Digg began life in November 2004 as a pet project of tech media personality Kevin Rose. The original Digg was a spartan, ad-free affair but it quickly became more popular with each passing month. Digg v2.0 was released in July of 2005, and things continued to roll along smoothly. The height of Digg's popularity came during the v3.0 era between the summers of 2006 and 2010. Digg was so good at boosting visits to independent websites that the term "digg effect" was coined to describe the crashing of a site from a sudden influx of traffic.
From the beginning of Digg's popularity, a crew of power users known as the Bury Brigade exercised their influence in ways that hurt the site overall. The Bury Brigade mercilessly downvoted stories they didn't agree with or like, pushing their favored content to the top. One particular study found that 56% of Digg's front page content was contributed by a mere 100 users in 2006. The system was flawed in that users could manipulate the site for profit and for ideological purposes. Though making money is one of the primary reasons the Internet exists in the first place, it can potentially wreck a site if that's the sole focus.
The Bury Brigade and the site's susceptibility to gaming the rankings of content and submissions were hardly the only problems with Digg that developed over the years. In addition, there was the infamous AACS encryption key controversy that resulted in many users having their accounts closed. Furthermore, there was the Digg Patriots scandal, lousy moderation and weak organizational architecture. In a nutshell, Digg was inferior to rival social news site Reddit in just about every way that mattered.

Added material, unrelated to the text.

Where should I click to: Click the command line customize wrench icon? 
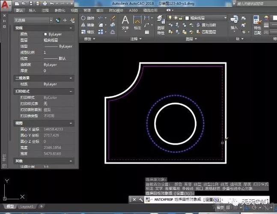coord(140,199)
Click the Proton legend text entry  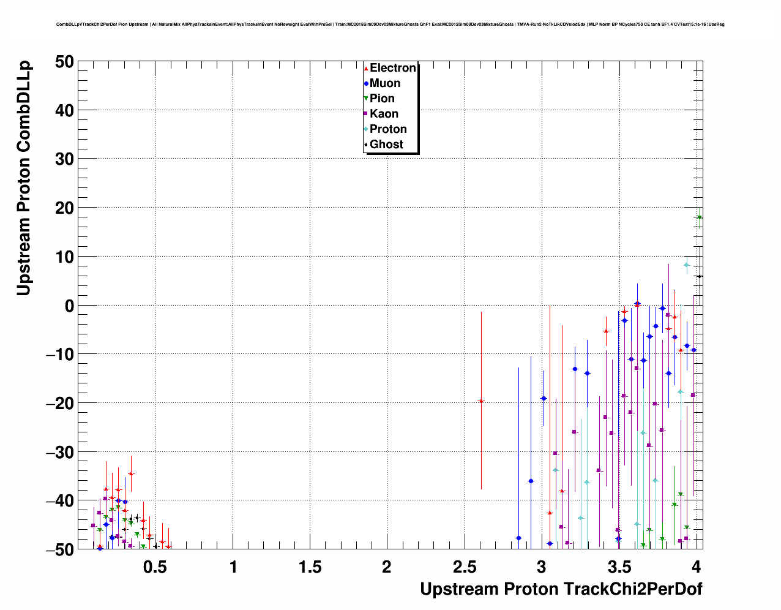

Over the summer of 2010, Digg's domination of the social news scene was waning. The aforementioned issues with Digg had begun to impact the end user experience, and an increasing number of users were defecting to Reddit. Though traffic had been slipping for some time, the disastrous release of Digg v4 was the final straw. The combination of mistakes and pratfalls ended up being Digg's undoing. By August 30th, 2010, Reddit had Alexa ranking of 187 globally as of this writing. They may even be able to mount a comeback with a little luck and some help from Facebook. If there's a takeaway from the rise and fall of Digg, it's that you can't ever take anything for granted or rest on your laurels. It's a timeless lesson we could all take to heart. If they'd focused more on the user rather than short-term profits and market share, things might have gone much differently.